Beneath this instruction is a listing. Transcribe from it only the stretch from the line with "Seth Troxler (66, 975)" through the line with "Hot 100 Italia (26, 2313)", both end lines included, exactly as written.
------ MATERIALS PROVIDED
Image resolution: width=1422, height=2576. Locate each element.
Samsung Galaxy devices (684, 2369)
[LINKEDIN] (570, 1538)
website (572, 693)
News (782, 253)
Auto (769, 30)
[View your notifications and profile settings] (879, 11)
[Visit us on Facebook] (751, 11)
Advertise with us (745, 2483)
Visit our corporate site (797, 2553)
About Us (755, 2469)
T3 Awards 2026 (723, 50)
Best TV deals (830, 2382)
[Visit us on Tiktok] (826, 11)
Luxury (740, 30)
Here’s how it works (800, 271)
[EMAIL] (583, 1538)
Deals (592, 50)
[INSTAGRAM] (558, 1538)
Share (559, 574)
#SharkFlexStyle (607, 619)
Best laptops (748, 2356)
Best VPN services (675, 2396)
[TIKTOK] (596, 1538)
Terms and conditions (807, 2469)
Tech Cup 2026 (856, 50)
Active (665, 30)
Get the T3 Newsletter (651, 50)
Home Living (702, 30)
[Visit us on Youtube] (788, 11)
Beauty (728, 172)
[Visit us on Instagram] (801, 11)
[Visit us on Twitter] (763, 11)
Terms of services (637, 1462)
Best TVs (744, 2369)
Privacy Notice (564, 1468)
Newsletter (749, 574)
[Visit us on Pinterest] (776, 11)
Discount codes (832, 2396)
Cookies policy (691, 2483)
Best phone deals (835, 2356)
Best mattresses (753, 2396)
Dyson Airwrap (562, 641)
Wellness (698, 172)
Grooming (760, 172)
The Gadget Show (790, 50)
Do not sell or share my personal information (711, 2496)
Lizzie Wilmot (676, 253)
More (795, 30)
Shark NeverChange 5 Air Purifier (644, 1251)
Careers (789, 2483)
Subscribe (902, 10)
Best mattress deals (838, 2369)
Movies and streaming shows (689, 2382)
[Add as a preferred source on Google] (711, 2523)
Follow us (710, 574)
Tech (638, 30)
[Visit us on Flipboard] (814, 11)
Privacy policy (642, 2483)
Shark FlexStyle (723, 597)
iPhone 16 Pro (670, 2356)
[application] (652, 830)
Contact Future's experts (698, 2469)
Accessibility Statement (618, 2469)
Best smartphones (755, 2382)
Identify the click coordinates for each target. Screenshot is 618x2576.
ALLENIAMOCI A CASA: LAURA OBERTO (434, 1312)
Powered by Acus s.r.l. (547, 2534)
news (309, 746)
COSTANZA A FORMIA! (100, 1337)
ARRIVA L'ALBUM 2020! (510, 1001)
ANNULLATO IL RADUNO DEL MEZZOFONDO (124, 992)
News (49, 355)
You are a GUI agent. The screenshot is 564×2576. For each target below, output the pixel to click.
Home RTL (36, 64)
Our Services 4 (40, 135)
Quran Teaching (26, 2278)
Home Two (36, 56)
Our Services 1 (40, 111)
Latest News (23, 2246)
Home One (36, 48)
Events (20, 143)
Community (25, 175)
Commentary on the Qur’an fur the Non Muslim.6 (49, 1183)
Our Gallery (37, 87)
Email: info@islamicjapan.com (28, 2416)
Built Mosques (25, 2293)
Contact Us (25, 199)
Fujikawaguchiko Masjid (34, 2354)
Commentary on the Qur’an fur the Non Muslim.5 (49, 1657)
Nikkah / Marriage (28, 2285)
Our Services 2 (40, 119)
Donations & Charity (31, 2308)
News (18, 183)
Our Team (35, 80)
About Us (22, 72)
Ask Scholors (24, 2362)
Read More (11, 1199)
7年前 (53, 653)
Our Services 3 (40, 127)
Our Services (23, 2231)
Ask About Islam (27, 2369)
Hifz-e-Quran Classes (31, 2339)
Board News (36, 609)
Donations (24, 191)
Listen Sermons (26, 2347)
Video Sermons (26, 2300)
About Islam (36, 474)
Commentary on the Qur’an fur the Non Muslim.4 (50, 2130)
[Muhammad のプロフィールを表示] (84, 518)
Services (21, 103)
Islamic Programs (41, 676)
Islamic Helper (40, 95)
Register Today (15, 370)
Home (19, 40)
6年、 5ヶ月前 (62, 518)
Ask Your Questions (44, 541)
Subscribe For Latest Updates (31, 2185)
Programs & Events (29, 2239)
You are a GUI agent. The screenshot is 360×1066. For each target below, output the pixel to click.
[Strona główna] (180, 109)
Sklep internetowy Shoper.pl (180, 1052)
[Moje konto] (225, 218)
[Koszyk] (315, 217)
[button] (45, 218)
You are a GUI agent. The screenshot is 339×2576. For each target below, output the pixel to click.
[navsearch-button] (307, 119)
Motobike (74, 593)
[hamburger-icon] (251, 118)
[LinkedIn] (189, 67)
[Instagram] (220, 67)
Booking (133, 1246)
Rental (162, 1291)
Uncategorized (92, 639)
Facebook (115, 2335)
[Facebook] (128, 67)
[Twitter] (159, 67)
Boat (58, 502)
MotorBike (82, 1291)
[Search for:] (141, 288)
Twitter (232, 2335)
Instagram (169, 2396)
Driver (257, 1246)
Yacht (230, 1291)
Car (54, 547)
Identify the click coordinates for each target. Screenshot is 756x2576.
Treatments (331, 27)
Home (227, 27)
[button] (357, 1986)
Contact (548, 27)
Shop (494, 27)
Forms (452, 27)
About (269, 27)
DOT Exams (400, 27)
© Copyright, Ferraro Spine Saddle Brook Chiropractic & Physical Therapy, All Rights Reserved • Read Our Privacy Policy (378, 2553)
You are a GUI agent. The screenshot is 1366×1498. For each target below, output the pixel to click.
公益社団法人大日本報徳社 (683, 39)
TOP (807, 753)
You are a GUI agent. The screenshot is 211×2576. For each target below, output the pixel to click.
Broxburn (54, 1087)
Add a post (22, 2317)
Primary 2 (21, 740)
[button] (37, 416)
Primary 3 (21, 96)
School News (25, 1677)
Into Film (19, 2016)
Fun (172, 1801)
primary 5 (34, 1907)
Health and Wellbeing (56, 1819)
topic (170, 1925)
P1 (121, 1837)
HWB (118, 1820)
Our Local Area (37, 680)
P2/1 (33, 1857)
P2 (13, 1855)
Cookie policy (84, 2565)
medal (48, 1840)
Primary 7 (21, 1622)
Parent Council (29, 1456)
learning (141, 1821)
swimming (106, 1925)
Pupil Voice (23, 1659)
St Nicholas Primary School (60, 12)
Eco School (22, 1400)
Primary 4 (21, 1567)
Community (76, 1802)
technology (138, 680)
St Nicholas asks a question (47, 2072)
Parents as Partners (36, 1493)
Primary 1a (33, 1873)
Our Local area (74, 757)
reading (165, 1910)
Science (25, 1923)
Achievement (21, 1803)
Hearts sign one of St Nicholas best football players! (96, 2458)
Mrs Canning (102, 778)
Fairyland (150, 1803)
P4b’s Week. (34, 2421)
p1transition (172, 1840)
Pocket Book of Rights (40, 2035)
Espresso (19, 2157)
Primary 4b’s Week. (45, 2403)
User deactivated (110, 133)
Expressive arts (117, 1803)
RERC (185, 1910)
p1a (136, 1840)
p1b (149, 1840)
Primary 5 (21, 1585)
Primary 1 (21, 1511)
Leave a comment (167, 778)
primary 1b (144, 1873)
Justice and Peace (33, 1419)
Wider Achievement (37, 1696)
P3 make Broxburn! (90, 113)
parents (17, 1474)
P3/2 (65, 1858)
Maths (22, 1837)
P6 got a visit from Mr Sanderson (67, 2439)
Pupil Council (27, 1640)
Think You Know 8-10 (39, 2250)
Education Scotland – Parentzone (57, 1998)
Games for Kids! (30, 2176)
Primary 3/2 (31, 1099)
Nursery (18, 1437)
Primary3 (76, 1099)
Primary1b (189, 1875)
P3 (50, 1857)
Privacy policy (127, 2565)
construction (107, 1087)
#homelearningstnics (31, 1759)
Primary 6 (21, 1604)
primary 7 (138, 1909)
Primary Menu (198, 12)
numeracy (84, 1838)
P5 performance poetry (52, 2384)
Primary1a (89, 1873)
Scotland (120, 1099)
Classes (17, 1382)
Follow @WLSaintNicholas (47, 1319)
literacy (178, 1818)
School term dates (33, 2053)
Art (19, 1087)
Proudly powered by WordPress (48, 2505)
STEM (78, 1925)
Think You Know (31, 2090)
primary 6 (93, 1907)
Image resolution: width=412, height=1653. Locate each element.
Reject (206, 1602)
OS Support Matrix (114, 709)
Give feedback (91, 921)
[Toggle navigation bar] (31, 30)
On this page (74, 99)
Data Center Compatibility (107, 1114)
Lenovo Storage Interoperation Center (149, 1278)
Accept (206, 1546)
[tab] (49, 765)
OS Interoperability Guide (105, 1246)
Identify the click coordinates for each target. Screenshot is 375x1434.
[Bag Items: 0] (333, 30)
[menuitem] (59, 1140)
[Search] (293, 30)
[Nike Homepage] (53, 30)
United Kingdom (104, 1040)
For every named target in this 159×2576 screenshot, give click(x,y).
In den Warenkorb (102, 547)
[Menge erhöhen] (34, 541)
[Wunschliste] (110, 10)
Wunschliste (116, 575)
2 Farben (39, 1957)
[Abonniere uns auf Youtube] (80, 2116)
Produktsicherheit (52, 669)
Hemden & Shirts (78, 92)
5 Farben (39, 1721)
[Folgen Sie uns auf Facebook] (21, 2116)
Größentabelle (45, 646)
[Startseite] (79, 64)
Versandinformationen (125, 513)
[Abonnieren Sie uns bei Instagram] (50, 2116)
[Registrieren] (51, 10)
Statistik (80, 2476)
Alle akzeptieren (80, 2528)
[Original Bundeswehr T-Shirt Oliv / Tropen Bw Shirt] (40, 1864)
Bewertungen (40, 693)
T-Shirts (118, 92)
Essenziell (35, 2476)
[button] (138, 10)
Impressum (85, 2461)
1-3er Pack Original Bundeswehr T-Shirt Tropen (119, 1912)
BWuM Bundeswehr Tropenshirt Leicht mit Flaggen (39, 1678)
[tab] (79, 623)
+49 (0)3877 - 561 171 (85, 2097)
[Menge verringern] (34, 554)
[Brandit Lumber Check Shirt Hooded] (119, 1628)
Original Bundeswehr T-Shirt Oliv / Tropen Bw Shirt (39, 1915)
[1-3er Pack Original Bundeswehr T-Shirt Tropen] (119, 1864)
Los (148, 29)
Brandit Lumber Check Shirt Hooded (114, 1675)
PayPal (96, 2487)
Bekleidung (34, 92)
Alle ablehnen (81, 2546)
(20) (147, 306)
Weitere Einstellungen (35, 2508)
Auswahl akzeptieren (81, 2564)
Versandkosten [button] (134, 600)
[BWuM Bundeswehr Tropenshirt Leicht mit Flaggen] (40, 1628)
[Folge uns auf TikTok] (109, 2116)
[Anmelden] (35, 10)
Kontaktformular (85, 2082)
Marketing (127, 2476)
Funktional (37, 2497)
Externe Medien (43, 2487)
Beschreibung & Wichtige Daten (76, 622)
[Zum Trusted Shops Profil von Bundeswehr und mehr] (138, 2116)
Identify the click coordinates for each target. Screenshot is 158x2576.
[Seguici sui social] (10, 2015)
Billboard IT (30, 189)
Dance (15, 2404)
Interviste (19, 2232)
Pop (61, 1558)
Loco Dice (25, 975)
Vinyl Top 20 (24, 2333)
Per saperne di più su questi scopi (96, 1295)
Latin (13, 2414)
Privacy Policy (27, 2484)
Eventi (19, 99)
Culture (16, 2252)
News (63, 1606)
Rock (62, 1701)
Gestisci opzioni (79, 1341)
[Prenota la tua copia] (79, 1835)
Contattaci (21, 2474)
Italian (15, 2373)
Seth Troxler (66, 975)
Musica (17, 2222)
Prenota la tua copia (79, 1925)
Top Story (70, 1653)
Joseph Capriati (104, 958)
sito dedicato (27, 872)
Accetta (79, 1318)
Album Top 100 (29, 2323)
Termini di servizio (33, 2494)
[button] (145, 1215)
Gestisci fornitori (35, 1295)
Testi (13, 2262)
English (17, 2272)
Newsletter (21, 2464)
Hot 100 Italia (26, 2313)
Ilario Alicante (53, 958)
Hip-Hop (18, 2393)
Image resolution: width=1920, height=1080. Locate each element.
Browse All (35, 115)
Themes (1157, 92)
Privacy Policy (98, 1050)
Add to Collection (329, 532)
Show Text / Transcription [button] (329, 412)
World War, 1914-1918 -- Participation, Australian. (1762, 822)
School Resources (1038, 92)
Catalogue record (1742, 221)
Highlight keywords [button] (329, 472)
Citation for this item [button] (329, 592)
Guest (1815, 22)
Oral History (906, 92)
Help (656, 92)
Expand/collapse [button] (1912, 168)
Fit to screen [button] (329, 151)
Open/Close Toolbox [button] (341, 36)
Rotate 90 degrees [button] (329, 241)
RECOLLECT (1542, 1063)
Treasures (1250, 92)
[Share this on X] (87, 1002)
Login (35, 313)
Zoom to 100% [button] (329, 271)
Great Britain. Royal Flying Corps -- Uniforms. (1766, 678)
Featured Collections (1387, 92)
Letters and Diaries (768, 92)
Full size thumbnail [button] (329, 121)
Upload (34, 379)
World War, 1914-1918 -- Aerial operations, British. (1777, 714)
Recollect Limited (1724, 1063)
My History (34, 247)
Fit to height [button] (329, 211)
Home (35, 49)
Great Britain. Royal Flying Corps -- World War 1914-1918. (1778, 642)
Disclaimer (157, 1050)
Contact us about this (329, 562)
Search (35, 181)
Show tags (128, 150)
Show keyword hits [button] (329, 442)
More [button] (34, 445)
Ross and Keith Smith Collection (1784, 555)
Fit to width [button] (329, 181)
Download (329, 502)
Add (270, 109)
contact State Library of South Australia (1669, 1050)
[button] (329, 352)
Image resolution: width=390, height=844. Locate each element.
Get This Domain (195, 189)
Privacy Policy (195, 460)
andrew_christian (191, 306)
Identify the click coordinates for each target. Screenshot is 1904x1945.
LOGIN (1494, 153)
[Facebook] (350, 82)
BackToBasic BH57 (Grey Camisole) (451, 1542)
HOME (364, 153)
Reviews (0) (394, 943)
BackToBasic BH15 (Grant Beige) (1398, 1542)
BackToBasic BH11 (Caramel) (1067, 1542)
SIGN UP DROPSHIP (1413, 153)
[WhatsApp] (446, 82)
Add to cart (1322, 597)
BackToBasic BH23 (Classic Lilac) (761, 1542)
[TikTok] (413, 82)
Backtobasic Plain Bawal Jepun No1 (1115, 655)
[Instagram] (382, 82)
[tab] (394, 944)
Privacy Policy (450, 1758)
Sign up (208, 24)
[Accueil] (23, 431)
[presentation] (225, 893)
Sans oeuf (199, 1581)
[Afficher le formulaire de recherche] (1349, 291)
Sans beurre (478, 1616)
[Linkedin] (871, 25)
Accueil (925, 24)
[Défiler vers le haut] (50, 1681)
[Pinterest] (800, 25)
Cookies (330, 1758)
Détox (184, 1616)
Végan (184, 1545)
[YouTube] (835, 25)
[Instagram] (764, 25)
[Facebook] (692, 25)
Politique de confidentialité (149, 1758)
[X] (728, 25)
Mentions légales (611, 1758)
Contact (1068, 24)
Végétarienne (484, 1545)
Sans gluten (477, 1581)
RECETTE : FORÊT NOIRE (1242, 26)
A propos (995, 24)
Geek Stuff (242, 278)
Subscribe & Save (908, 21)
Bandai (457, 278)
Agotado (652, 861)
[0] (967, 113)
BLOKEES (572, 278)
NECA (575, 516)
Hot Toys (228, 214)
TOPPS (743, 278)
------------
■ FINISHED TASK ■
Seth Troxler (66, 975)
Musica (17, 2222)
Prenota la tua copia (79, 1925)
Top Story (70, 1653)
Joseph Capriati (104, 958)
sito dedicato (27, 872)
Accetta (79, 1318)
Album Top 100 (29, 2323)
Termini di servizio (33, 2494)
[button] (145, 1215)
Gestisci fornitori (35, 1295)
Testi (13, 2262)
English (17, 2272)
Newsletter (21, 2464)
Hot 100 Italia (26, 2313)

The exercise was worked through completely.